● **PAGE EXCERPT**:
Greenberg: Mellon gave a round of grants starting in 2015 for the development of an ecosystem of digital publishing, and NYU was in that first group of grantees. After about four years, we recognized the need to start thinking more in depth about preservation. The University of Minnesota Press and CUNY Graduate Center had been building Manifold, University of Michigan Publishing had been building Fulcrum, and other platforms were underway and doing interesting stuff, but as publishers published more complex digital work, they ran up against the limits of the existing digital preservation infrastructure.
And so we, along with Portico and a number of other partners, initiated a project, Enhancing Services to Preserve New Forms of Scholarship, which aimed to improve services that already exist at places like Portico and CLOCKSS so that they could accommodate publications that had embedded multimedia, or publications that were websites and not conventional narrative.
We realized early on in that project that there were things that publishers could be doing, that scholars could be doing, upstream of the preservation process that could make a big difference.
What kind of things?
Out of that first project came guidelines that we’ve now revised, and those guidelines are best practices for how you use platforms, how you choose platforms for publishing, how you might use audiovisual materials in publications; things like defining the core intellectual components of your publication so that when you get to the stage where you’re thinking about preservation, you know what it is that you need to be preserved.
Our hope was that publishers, scholars, and platforms would see the guidelines and be able to act before the publication was out the door, and before it got to a place like Portico or CLOCKSS. We also realized that our guidelines were hefty and complicated for many publishers. Many of these things are technical points that an editor at a university press might not understand. There were originally sixty-eight guidelines. There are now seventy-two. It’s a lot, and so through the Embedding Preservability in New Forms of Scholarship project, which is the follow-up, we got the sense that a lot of publishers who need this, needed a way to guide them through the guidelines. So, we developed a self-assessment tool.
How was the tool developed?
The project centered on an embedding process where we would meet with publishers over the course of the publication process. We had questions that we asked—all recorded in a shared document—and we’d follow up at key points in the publication process and give specific advice. The process worked well, but this is a grant-funded project—we’re not there in perpetuity, and we could only embed with a handful of publishers to begin with.

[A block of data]

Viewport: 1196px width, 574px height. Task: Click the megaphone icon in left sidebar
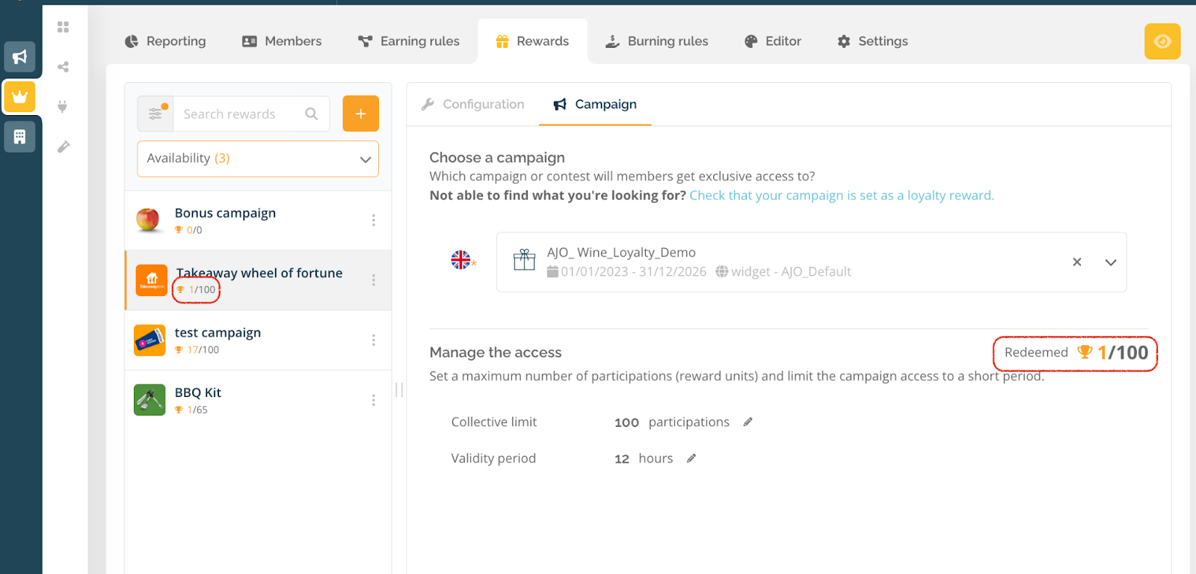click(19, 57)
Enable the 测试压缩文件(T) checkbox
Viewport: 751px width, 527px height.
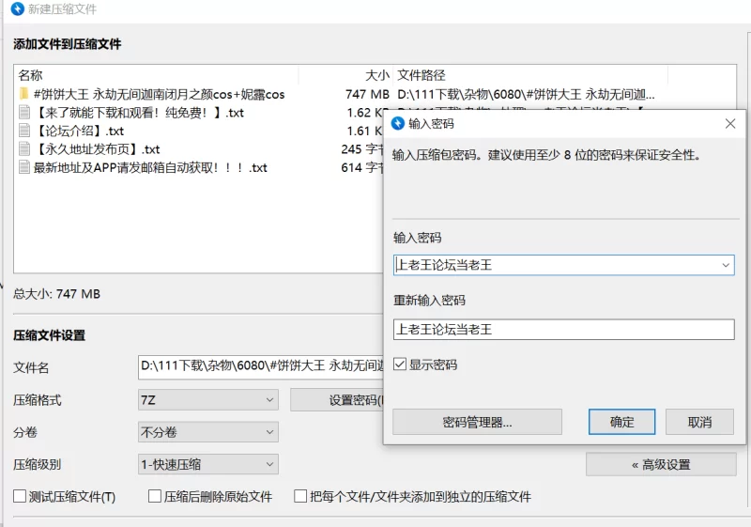coord(20,496)
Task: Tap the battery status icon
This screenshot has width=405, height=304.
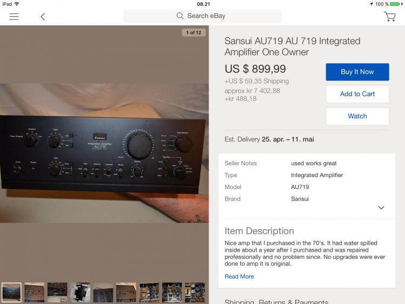Action: (x=395, y=4)
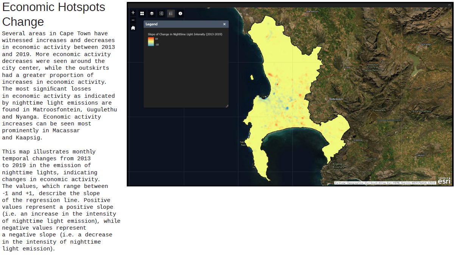454x255 pixels.
Task: Open the basemap gallery icon
Action: pyautogui.click(x=142, y=13)
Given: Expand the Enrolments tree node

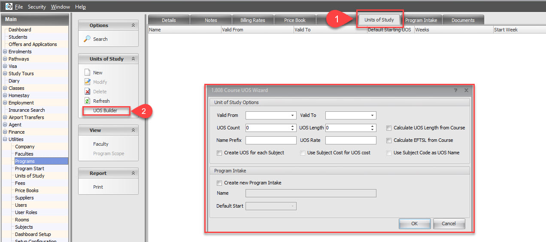Looking at the screenshot, I should (5, 52).
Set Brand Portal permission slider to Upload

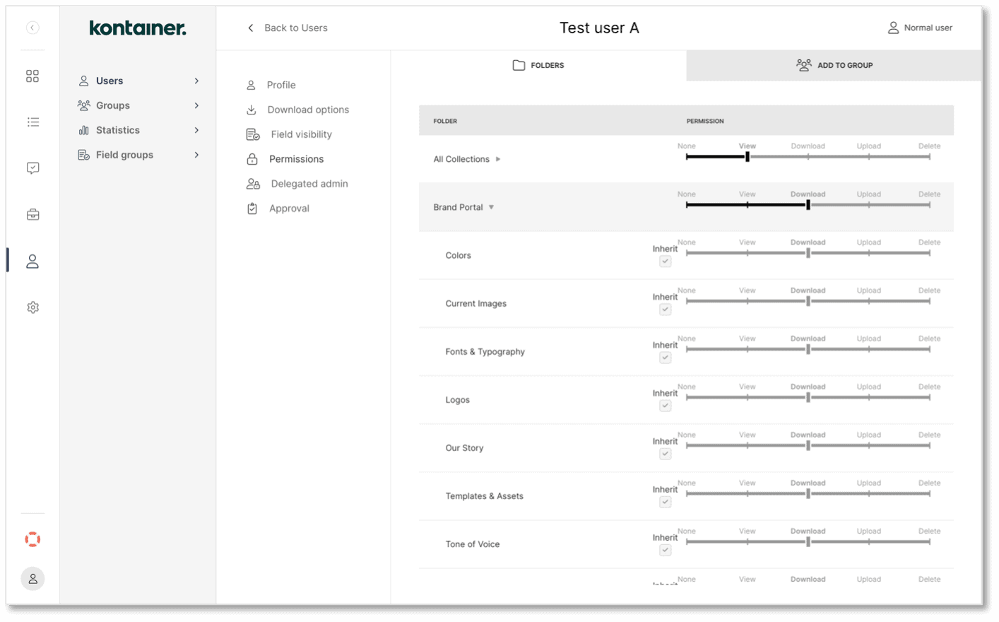pyautogui.click(x=869, y=204)
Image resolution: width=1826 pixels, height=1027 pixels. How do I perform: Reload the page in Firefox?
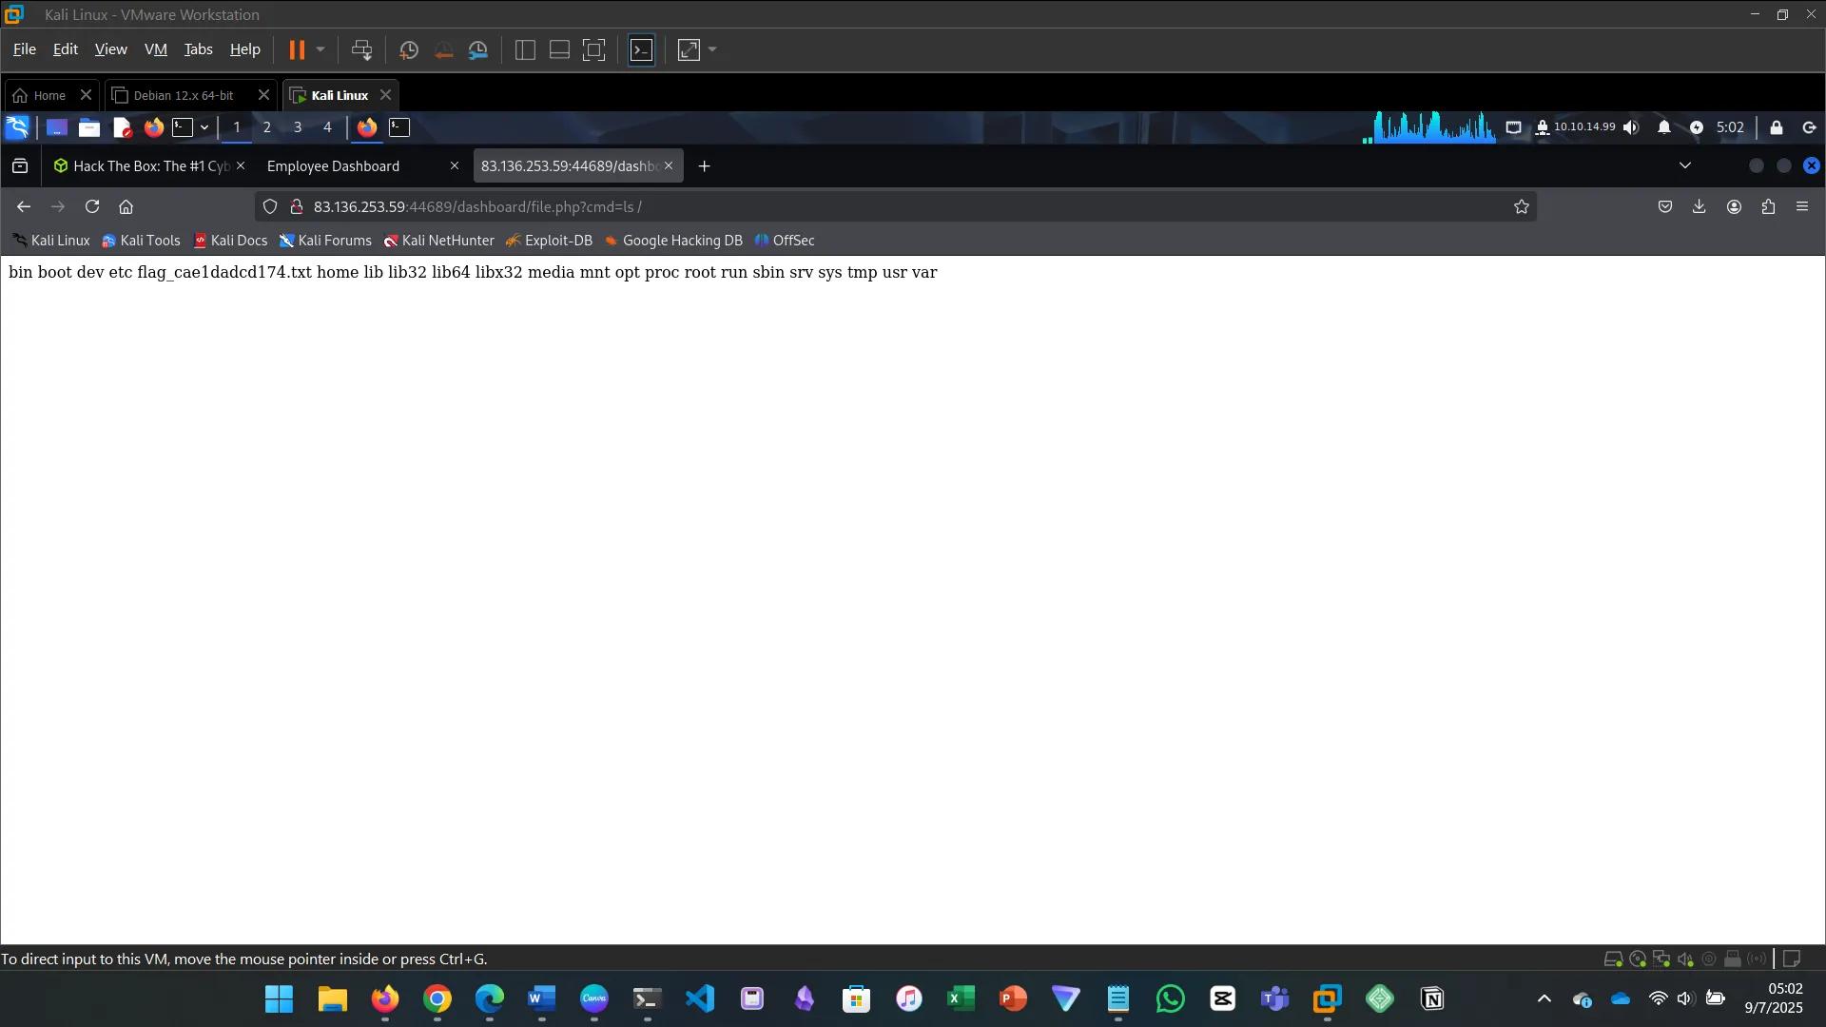tap(92, 206)
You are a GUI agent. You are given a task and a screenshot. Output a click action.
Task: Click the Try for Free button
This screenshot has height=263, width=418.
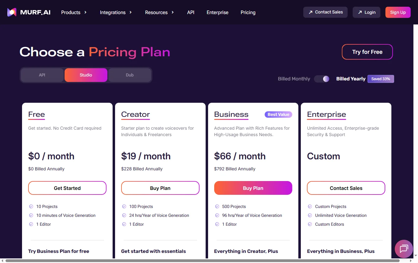[367, 52]
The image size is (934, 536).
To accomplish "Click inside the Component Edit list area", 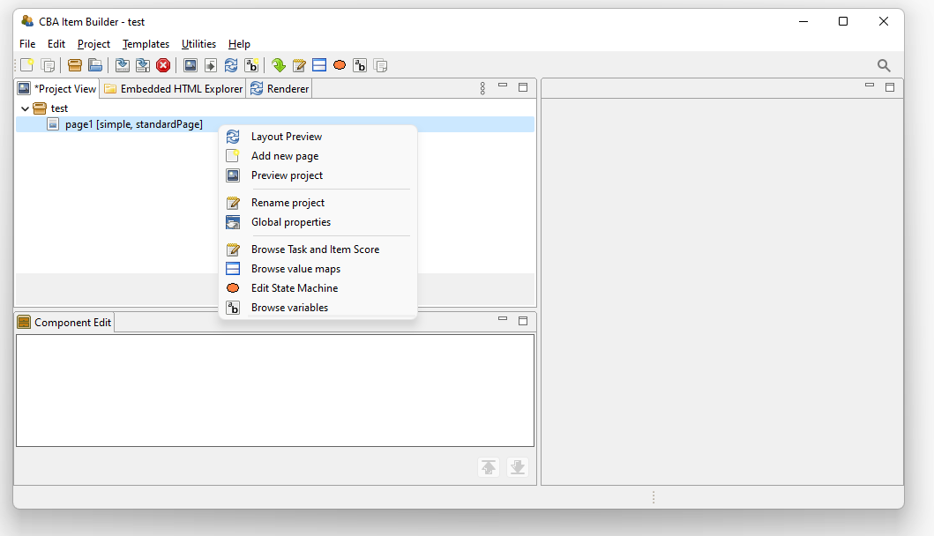I will pyautogui.click(x=274, y=390).
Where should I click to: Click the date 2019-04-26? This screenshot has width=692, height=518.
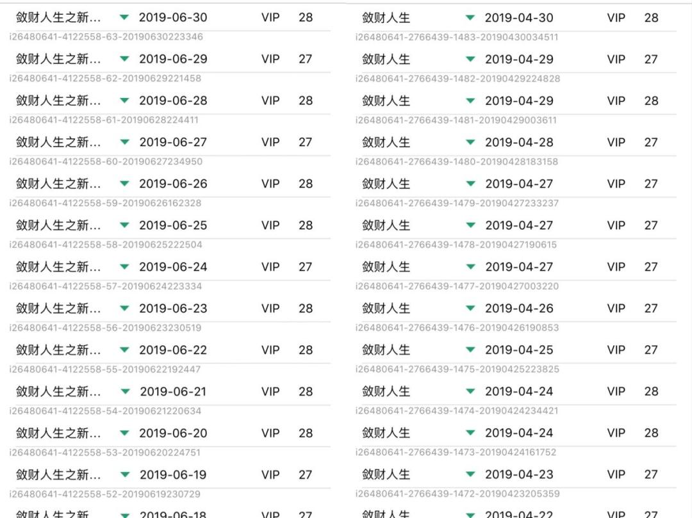pyautogui.click(x=520, y=308)
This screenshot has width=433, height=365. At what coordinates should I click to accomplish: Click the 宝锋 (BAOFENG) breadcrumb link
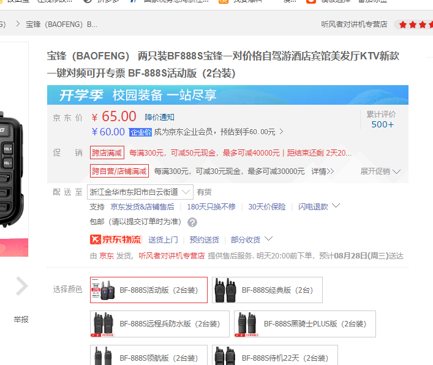pyautogui.click(x=61, y=24)
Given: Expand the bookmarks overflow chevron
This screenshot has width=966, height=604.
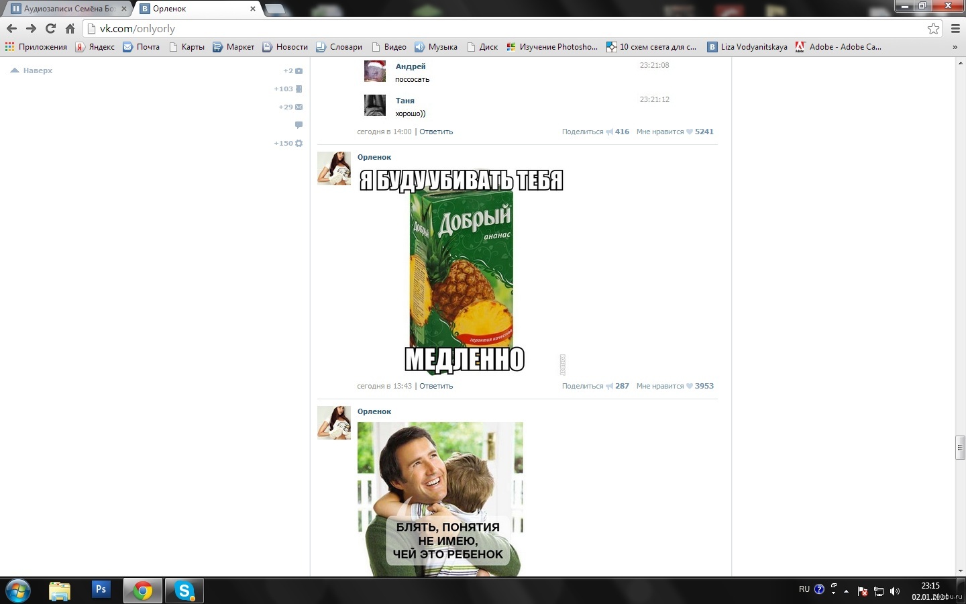Looking at the screenshot, I should pyautogui.click(x=955, y=47).
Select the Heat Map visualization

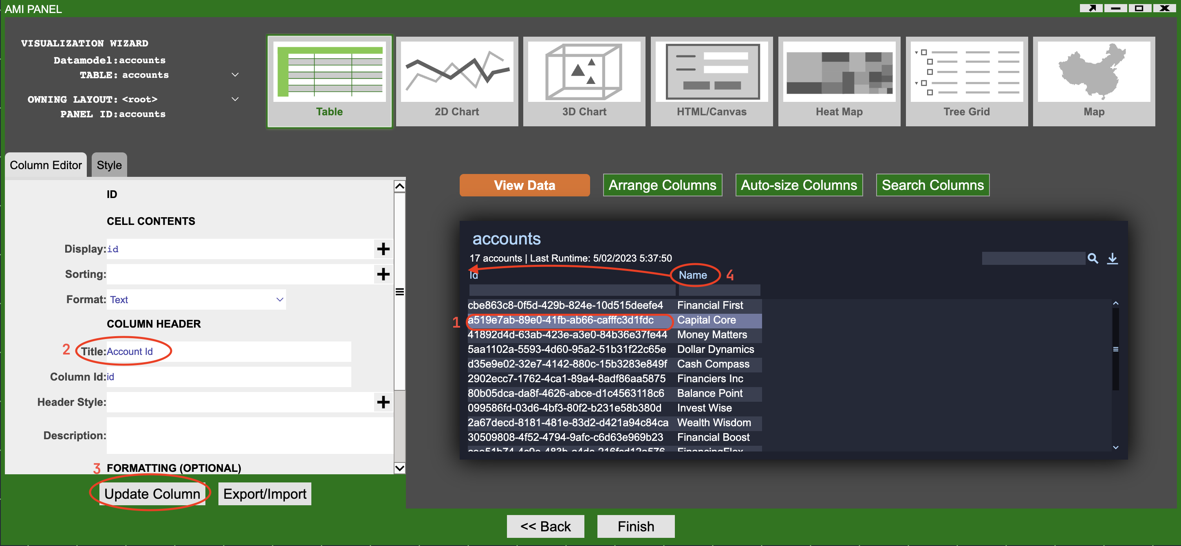pyautogui.click(x=839, y=81)
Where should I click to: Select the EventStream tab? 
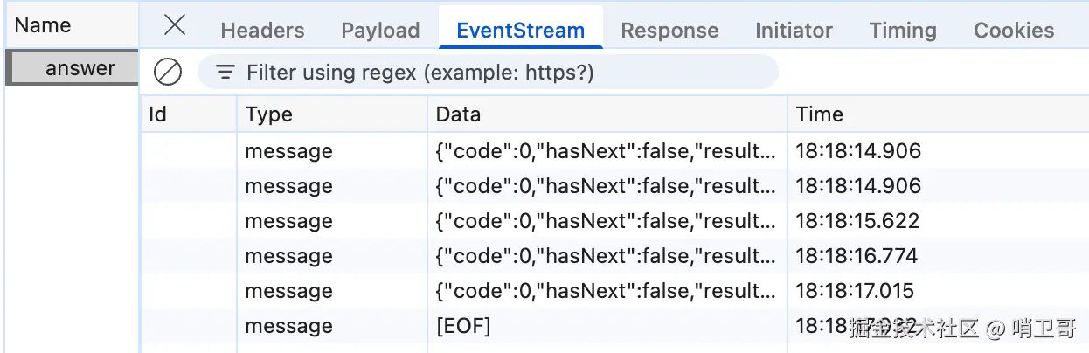pyautogui.click(x=520, y=31)
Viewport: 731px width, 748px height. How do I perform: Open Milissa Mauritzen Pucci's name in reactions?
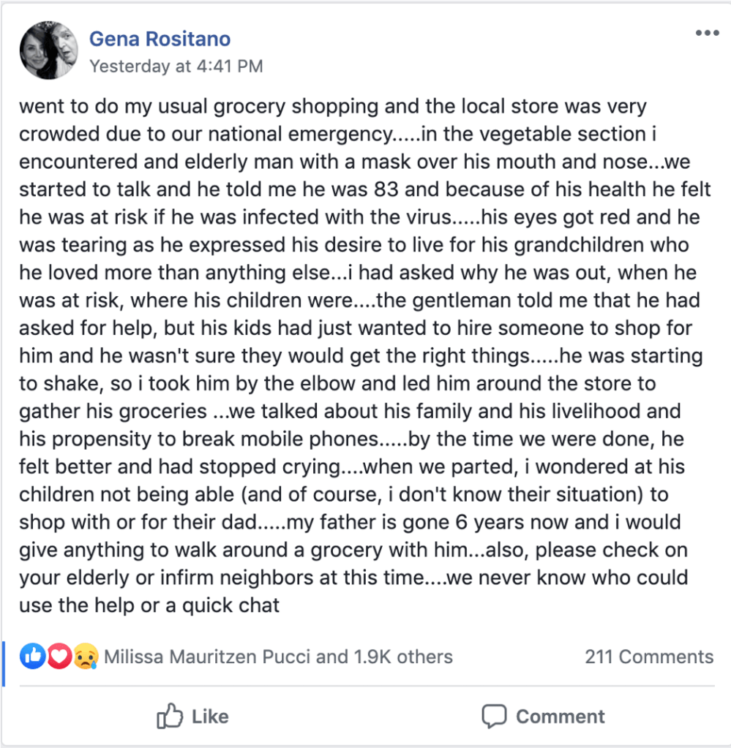208,657
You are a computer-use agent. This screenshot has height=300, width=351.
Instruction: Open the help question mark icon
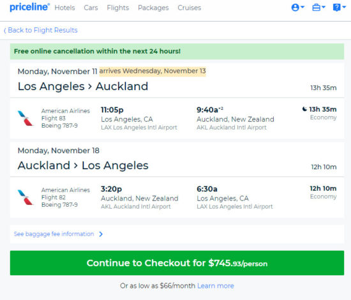336,8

● **TASK SET**:
1 > Answer these questions from the interview on digital preservation, one answer per line:
(a) In what year did Mellon begin its round of grants for digital publishing?
(b) How many guidelines were there originally, and how many are there now?
(c) What is the name of the follow-up project that led to the self-assessment tool?
2 > Write a continuation of the interview on digital preservation, starting right after its final sentence.

● **PER-TASK OUTPUTS**:
1 >
(a) 2015
(b) Originally sixty-eight; now seventy-two.
(c) Embedding Preservability in New Forms of Scholarship

2 >
So, we decided to create a self-assessment tool as a way to approximate our embedding process. We conducted workshops at which participants used the self-assessment tool, and we continued to refine the tool as we learned from those workshops. The tool guides publishers or others involved in creating digital scholarship through this four-step process.
Do guidelines rely on the idea that in addition to editing a manuscript, editors must undertake this self-assessment? How is a medium-sized or a small university press, with limited resources, supposed to move through this self-assessment?
We imagine that this is useful beyond university presses, that there are many types of publishers throughout the whole ecosystem—whether they’re scientific publishers, publishing articles that have data visualizations in them, whether they’re digital humanists building work on their own— there are a wide range of people who might find this useful.
It’s important to realize that there aren’t many university presses doing this kind of complex work. And in order to create digital monographs that do have multimedia in them or have aspects that rise above what a conventional monograph has, you need the staff and the workflows to support that.
What kinds digital of monographs do you foresee needing this kind of self-assessment for preservation? Are these specifically for, say, art history texts?
I’ll make a distinction here between publications that we worked with on one hand, and on the other hand, the kinds of publications that this would be useful for.
What we worked with was very much determined by the publishers that we were working with, what their lists are, and what they do. We had an ethnography of immigrant students in school, Knowing Silence, which uses recordings of those students as part of the text. There’s a lot of multimedia work done in archaeology, and University of Michigan Press has, as part of its list, a foot in the world of archaeology. We had another book from University of Michigan Press on hip hop, Owning My Masters (Mastered) that consists of audio tracks and liner notes. We worked with a journal from the American Psychological Association called Technology, Mind, and Behavior which includes interactive digital features.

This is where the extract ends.